Assuming that this difficulty does not arise, however, the evidence put before the Court of Appeal in Hockenjos arguably should go a considerable way towards showing that it is indirect sex discrimination to treat a man who is a "substantial minority carer" as a being a single person when he has the children staying with him. Following Esfandiari (above) the next step in the argument would be to show that this treatment was disproportionately prejudicial to men, though that may not be too difficult given the tenor and strength of the Court of Appeal's criticisms of so treating substantial minority carers in Hockenjos.

Justification

However, the second area of difficulty is trying to asses what approach would be taken to the question of whether the discrimination is justified. In the human rights arena recent case-law has made this question more difficult to answer; though broadly speaking it seems that it may be easier for the government to justify the discrimination. Cases such as Willis (Welfare Rights Bulletin 169, p.14) stated that weighty reasons are needed to justify sex and race discrimination in the benefits system. Although that was a case of direct discrimination, CP/518/2003 holds that the same approach should apply to indirect discrimination cases. However, those cases were decided before the final decision in Stec (Welfare Rights Bulletin 192, pp. 13-14), which may suggest a change of emphasis.

In Stec, the ECtHR set out what it described as the general approach to justification. That is that although in general weighty reasons are required to justify discrimination based on sex (or race), a wide margin of appreciation will usually allowed to national governments when it comes to general measures of economic or social strategy. In such cases, Stec seems to suggest the legislature's policy choice should generally be respected, unless it is manifestly without reasonable foundation.

If that is the correct test (and the ECtHR's judgment in the forthcoming widower's pension cases of White and Runkee may provide the definitive answer), then it may be argued that it is for the man who is a substantial minority carer to show that there is no reasonable foundation for treating him as a single person when he has his children staying with him.
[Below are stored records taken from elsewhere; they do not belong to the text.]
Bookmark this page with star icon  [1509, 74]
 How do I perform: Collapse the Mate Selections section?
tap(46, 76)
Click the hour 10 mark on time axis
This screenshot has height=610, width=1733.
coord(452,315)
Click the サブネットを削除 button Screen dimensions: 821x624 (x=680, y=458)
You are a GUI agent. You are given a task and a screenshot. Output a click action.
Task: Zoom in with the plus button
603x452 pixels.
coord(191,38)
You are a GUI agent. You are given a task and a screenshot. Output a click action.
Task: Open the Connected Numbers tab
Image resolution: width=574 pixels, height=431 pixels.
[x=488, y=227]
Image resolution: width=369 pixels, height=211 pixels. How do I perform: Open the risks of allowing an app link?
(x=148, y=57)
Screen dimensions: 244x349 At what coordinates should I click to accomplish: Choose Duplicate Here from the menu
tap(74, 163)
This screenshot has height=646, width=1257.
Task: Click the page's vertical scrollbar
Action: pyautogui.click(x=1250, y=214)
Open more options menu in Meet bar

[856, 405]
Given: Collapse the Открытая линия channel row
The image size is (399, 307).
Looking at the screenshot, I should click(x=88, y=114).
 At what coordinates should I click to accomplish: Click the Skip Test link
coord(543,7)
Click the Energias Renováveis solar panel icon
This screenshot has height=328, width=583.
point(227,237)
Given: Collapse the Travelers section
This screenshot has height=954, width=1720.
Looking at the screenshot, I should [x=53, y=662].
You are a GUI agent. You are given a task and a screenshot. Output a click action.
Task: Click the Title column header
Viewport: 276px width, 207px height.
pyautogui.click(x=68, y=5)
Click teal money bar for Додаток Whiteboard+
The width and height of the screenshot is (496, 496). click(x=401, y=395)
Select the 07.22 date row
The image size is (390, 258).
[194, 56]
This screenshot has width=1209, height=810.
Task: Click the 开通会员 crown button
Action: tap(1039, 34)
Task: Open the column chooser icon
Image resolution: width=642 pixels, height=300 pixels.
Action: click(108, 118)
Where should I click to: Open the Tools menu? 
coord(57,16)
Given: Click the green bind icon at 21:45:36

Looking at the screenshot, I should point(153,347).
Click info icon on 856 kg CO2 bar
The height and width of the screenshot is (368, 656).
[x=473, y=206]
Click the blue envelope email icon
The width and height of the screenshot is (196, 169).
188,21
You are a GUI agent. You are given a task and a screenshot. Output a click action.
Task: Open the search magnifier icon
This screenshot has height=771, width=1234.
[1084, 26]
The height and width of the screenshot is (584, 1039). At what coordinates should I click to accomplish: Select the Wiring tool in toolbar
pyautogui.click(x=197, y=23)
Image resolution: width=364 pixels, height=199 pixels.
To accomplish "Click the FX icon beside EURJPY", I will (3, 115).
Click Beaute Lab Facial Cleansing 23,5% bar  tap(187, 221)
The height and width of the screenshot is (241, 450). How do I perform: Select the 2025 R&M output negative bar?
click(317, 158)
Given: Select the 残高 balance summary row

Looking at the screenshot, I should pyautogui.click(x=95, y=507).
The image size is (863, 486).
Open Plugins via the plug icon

The counter argument to this may be that Stec is not the appropriate test, or at least has to be modified, as what is in play is not a general measure of economic or social strategy (such as pensionable age) but rather is a subsistence benefit rule, and so weighty reasons remain to be given for sex discrimination in relation to minimum safety net benefits.

Abolition of child additions in IS and JSA

As child additions can no longer be claimed in either IS or JSA, the above arguments would have no application to new claims for those benefits or in respect of claims made since the child additions were abolished.